Instructions to follow: In how many lines of the data below does the word "Viewport" appear? Reply with the number and nothing more.

Extracted records

☆ ☆ ☆ ☆ ☆

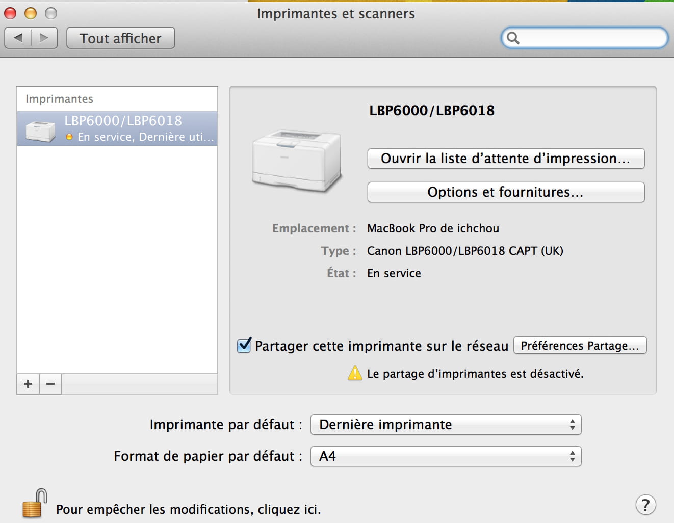
Task: Click Options et fournitures button
Action: pos(506,192)
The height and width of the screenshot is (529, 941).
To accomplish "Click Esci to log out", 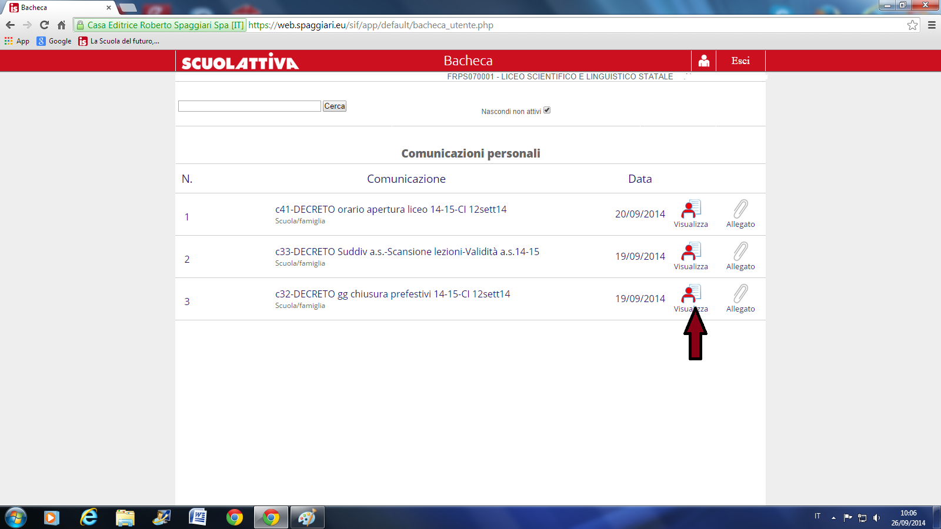I will point(740,61).
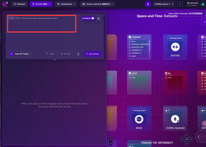The width and height of the screenshot is (206, 147).
Task: Click the lightbulb hint icon
Action: click(x=98, y=18)
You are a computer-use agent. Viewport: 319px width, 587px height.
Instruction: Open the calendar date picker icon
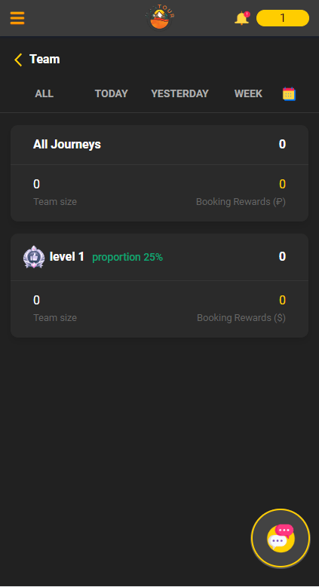(x=289, y=93)
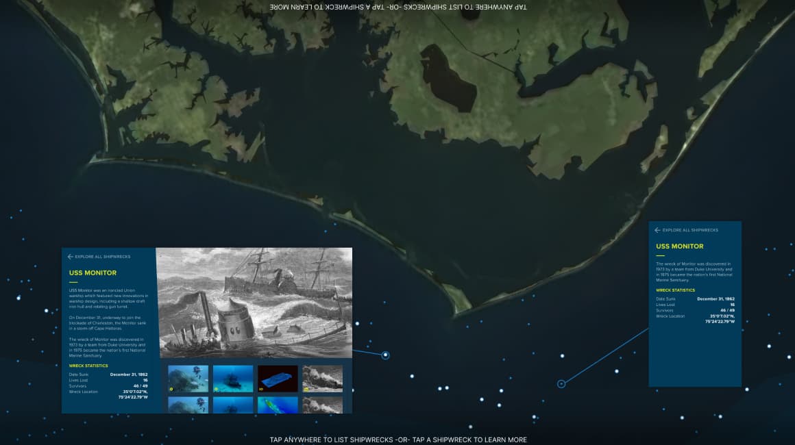Click back arrow in right USS Monitor panel

pyautogui.click(x=657, y=230)
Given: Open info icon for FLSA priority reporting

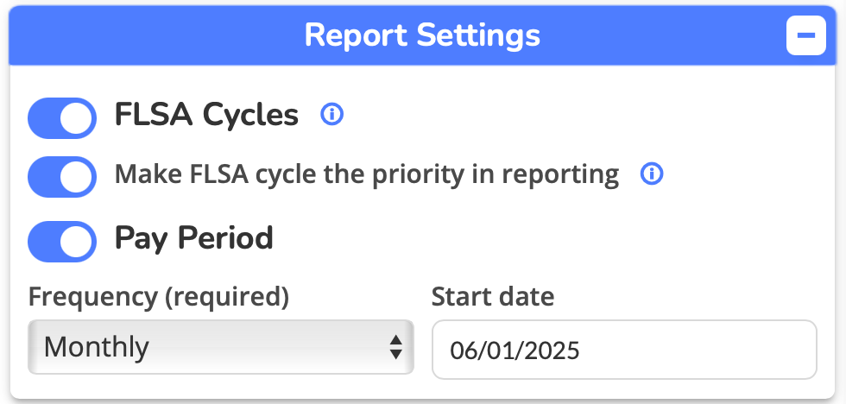Looking at the screenshot, I should pyautogui.click(x=652, y=175).
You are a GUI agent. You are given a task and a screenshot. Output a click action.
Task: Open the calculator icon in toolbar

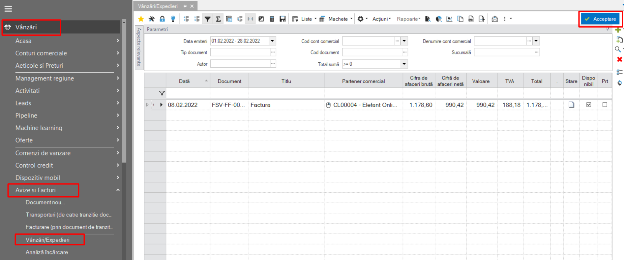272,19
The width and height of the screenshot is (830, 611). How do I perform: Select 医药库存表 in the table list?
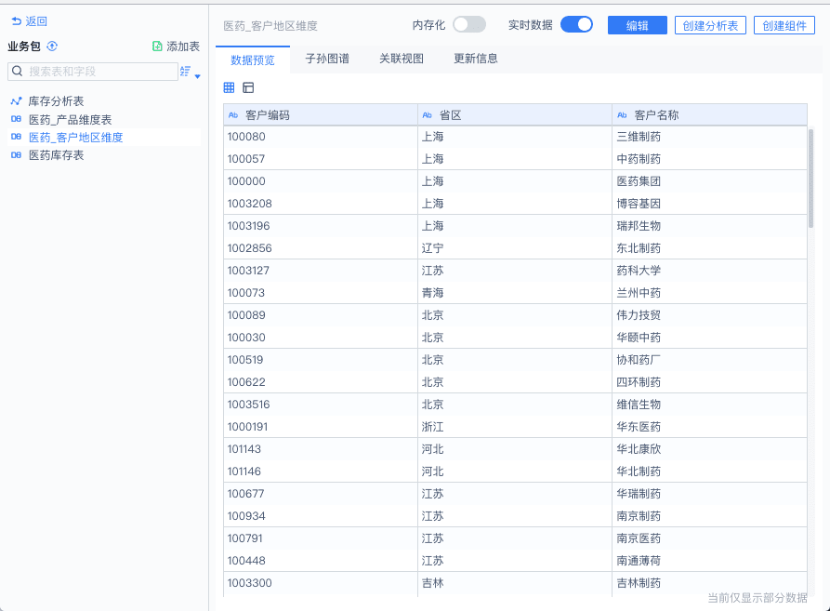pos(57,155)
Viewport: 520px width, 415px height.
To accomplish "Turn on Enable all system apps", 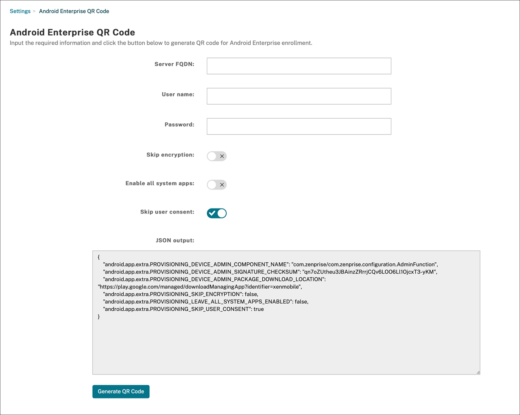I will [216, 185].
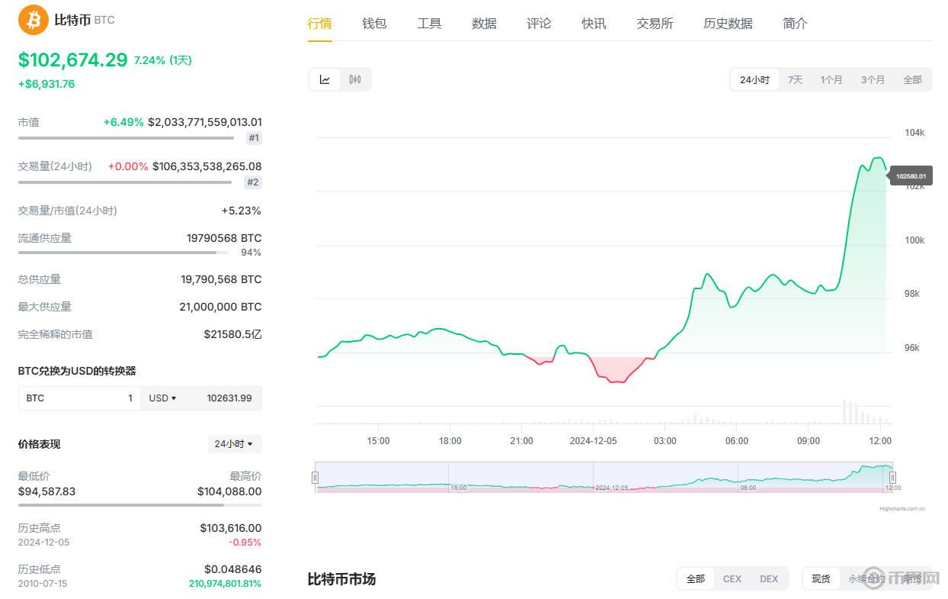Expand the 24小时 price performance dropdown
This screenshot has width=948, height=599.
(234, 444)
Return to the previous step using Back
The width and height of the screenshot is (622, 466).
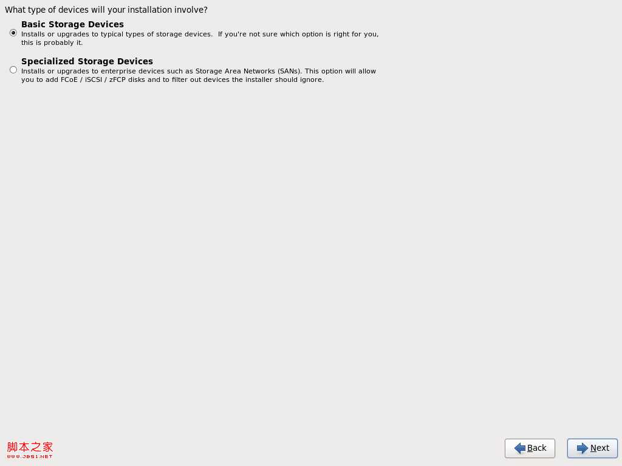click(530, 448)
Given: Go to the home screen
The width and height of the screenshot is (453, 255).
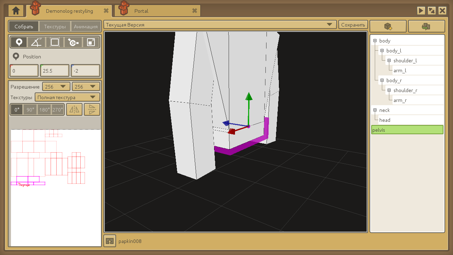Looking at the screenshot, I should click(x=16, y=11).
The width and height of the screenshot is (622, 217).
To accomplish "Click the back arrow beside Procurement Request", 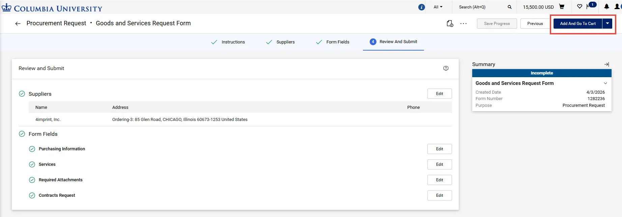I will coord(18,24).
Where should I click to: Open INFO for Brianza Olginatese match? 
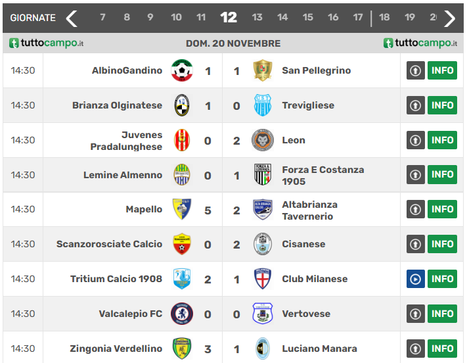[442, 105]

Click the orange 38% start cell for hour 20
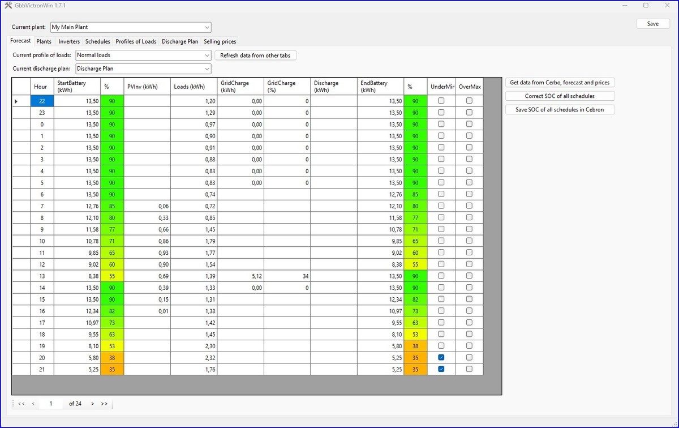point(111,358)

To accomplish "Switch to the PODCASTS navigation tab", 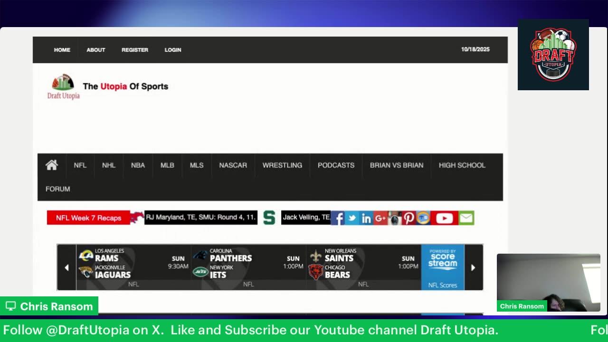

☆ ☆ ☆ ☆ ☆

Result of this task: 2